Женщина с пятью паспортами. Повесть об удивительной судьбе - Татьяна Илларионовна Меттерних
Злость Александра вдруг сменилась ужасом, когда ветвь, согнувшись под моим весом, мягко опустила меня на склон сада.
Перед завтраком мы поочередно выбегали к близкому источнику за свежей холодной водой.
Однажды в воскресенье вечером мы возвратились из церкви, я, пытаясь определить по воздуху погоду, сильно ударилась головой об острый угол чугунного почтового ящика. Слишком оглушенная, чтобы плакать, я понуро брела позади других, и лишь во время завтрака мама заметила, оглядывая длинный стол с весело болтающими гостями, что я ничего не ем.
«Что с тобой?» – «Я ударилась головой и теперь даже не вижу тебя».

____

# [Задания]
**a.** За чем во фрагменте воспоминаний дети бегали к источнику перед завтраком?
**b.** Перепечатайте из фрагмента воспоминаний отрывок, начиная со слов "Однажды в воскресенье" и продолжая до слов "ничего не ем." включительно.
Записи после текста к этой работе отношения не имеют.

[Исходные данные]

____

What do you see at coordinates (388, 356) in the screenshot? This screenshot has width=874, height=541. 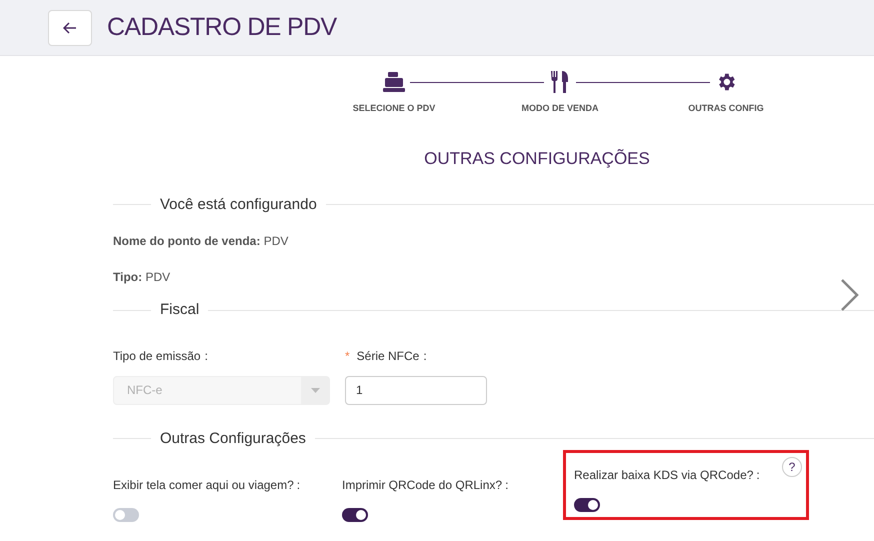 I see `field-label: Série NFCe` at bounding box center [388, 356].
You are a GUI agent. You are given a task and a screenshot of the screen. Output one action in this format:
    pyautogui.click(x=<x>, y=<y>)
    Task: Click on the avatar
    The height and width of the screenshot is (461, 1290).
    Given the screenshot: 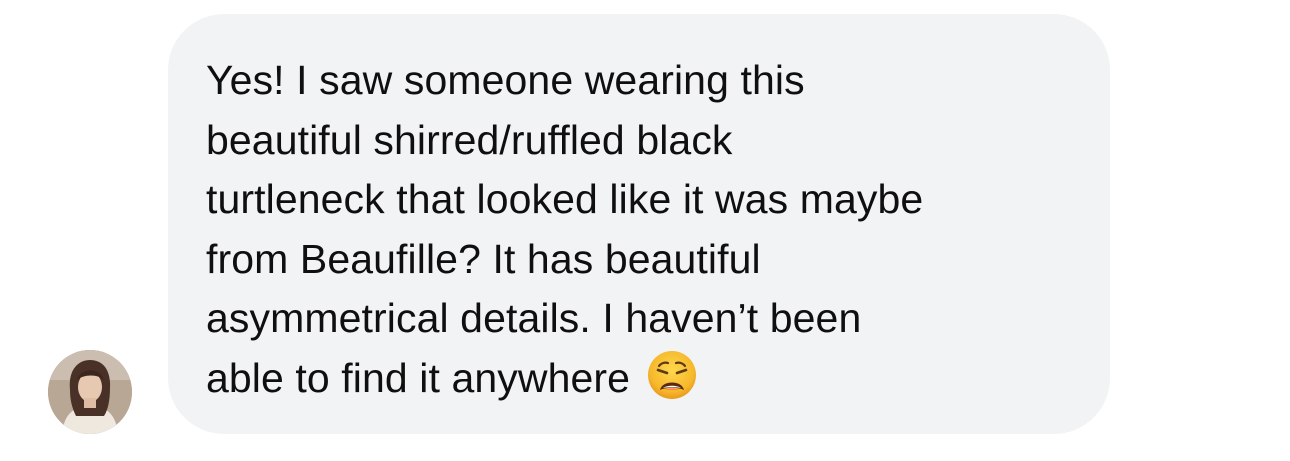 What is the action you would take?
    pyautogui.click(x=90, y=392)
    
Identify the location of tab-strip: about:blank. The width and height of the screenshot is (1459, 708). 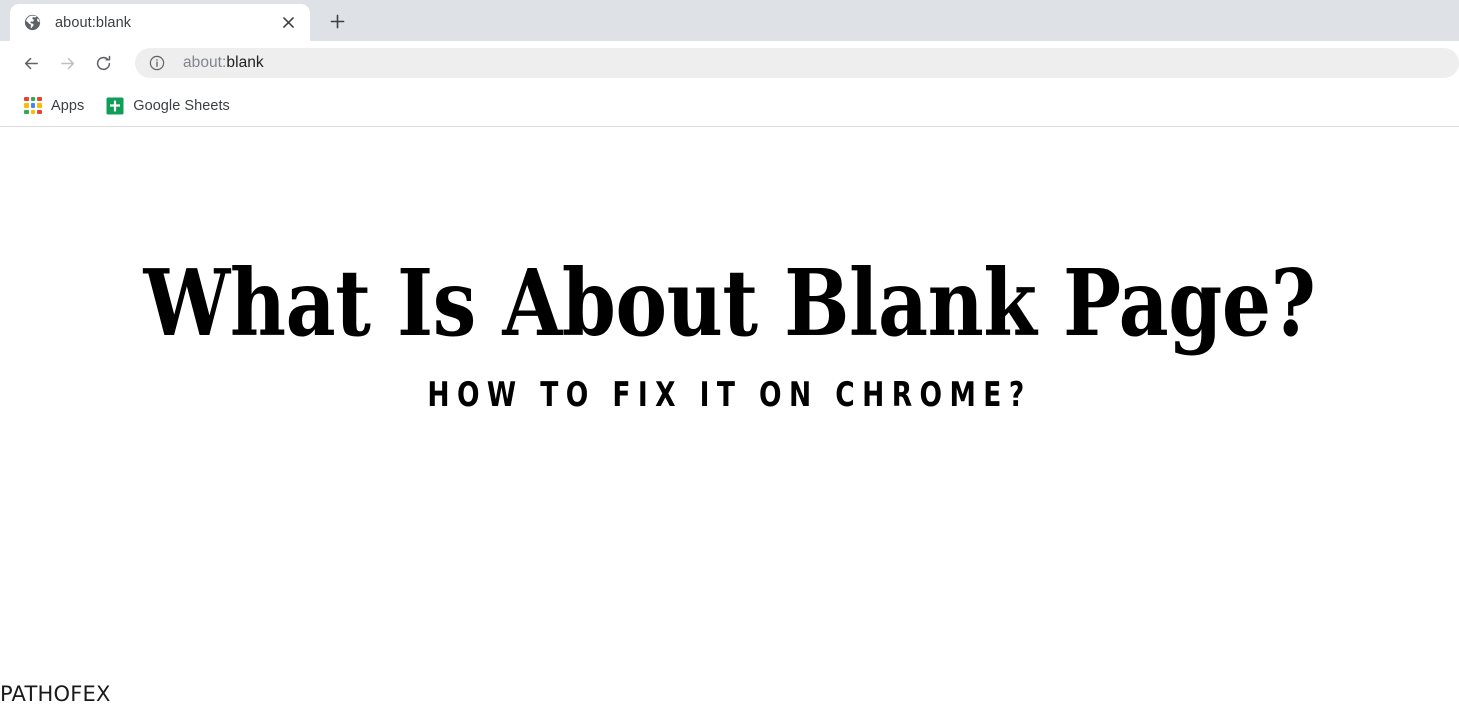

____

# [Ответы по порядку]
**a.** За свежей холодной водой.

**b.**
Однажды в воскресенье вечером мы возвратились из церкви, я, пытаясь определить по воздуху погоду, сильно ударилась головой об острый угол чугунного почтового ящика. Слишком оглушенная, чтобы плакать, я понуро брела позади других, и лишь во время завтрака мама заметила, оглядывая длинный стол с весело болтающими гостями, что я ничего не ем.